Müller wird die erste Partnerin in den deutschen Reihen von Herbert Smith und kann auf eine langjährige Laufbahn in verschiedenen Kanzleien verweisen: 1995 begann sie als Associate bei Allen & Overy, ab 2001 half sie White & Case beim Aufbau ihrer deutschen Bank- und Finanzpraxis. Diese Erfahrung war bereits 2012 für ihren Wechsel in die junge Finanzpraxis von K&L Gates mit ausschlaggebend und dürfte nun auch eine wichtige Rolle für Herbert Smith gespielt haben.
In ihrer neuen Einheit wird Müller eng mit Kai Liebrich zusammenarbeiten, der vor rund einem Jahr von Mayer Brown hinzukam. Seitdem hat er für die Sozietät eine kleine Finanzpraxis in Frankfurt aufgebaut, die vor allem bei Restrukturierungen, zu Finanzprodukten wie Derivaten und im Aufsichtsrecht berät. Müller ergänzt das bisherige Angebot vor allem um Kompetenz bei Kredit- und Akquisitionsfinanzierungen. Künftig arbeiten in der deutschen Finanzpraxis von Herbert Smith Freehills vier Berufsträger, davon zwei Partner.

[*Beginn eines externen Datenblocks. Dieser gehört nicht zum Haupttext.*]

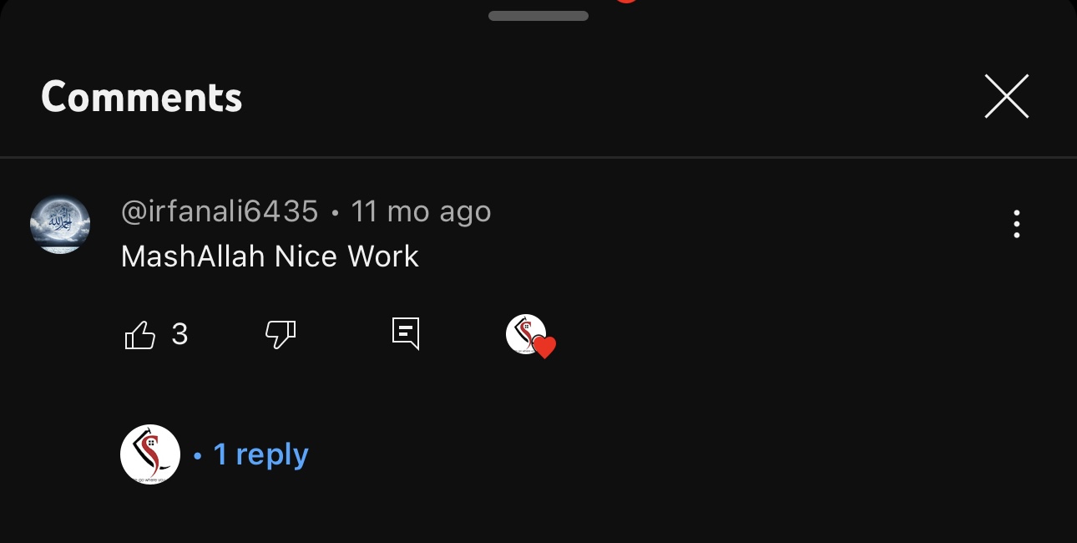Open the three-dot comment options menu
Screen dimensions: 1077x543
coord(1016,224)
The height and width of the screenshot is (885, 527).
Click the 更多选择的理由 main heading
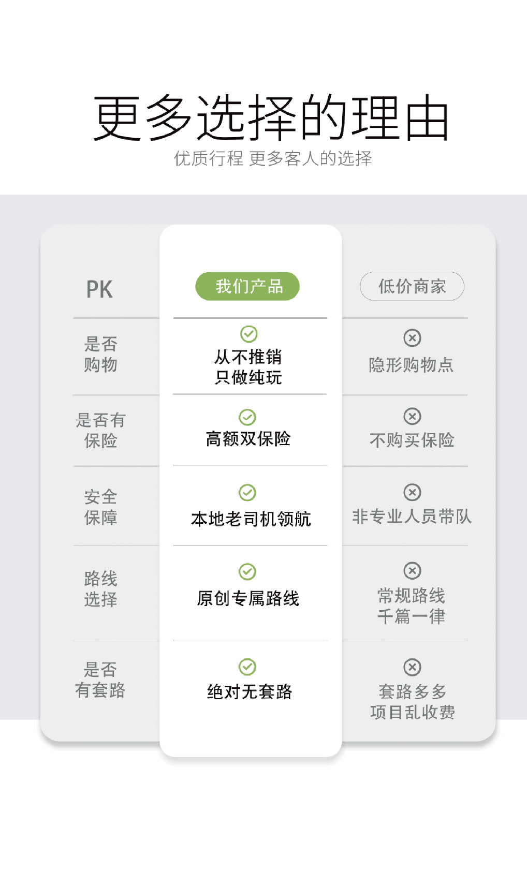tap(271, 119)
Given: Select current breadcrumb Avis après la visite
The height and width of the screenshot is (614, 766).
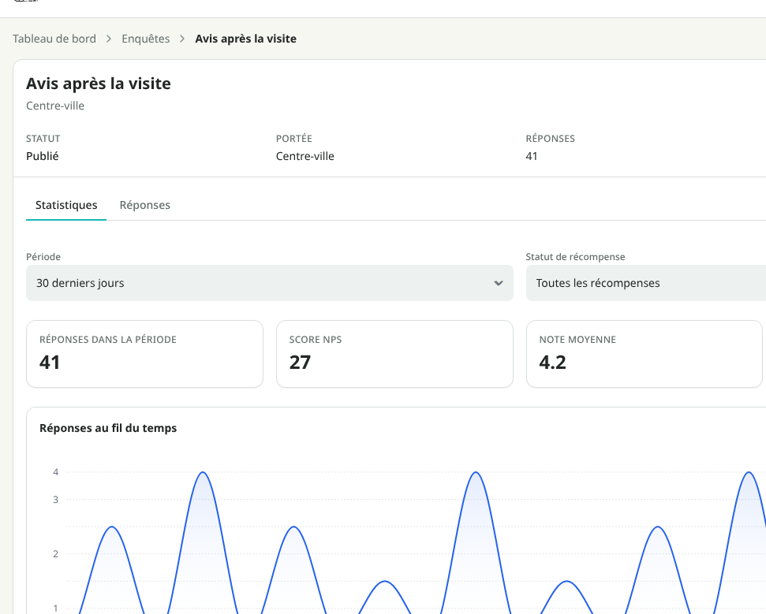Looking at the screenshot, I should 245,39.
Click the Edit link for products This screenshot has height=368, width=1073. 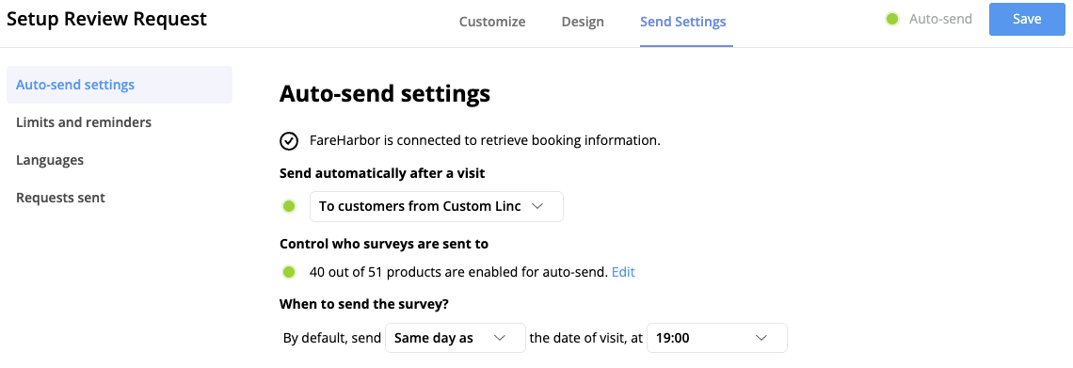point(623,272)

K&L Gates will nach Müllers Weggang zügig wieder in die Bank- und Finanzpraxis investieren. Für andere Fachgebiete hatte die US-Kanzlei kürzlich Verstärkung gewonnen. So hatte sie erst in der vergangenen Woche den Zugang des langjährigen Clifford-Partner Dr. Thorsten Vormann vermeldet. Der 53-jährige IP-Rechtler ist vor allem für seine Tätigkeit in Patentverletzungsverfahren bekannt und soll diesen Schwerpunkt bei K&L Gates weiter ausbauen. Zudem stieg Mitte März der Anwalt und Steuerberater Karsten Seidel als Partner in Frankfurt ein. Er kam von King & Wood Mallesons.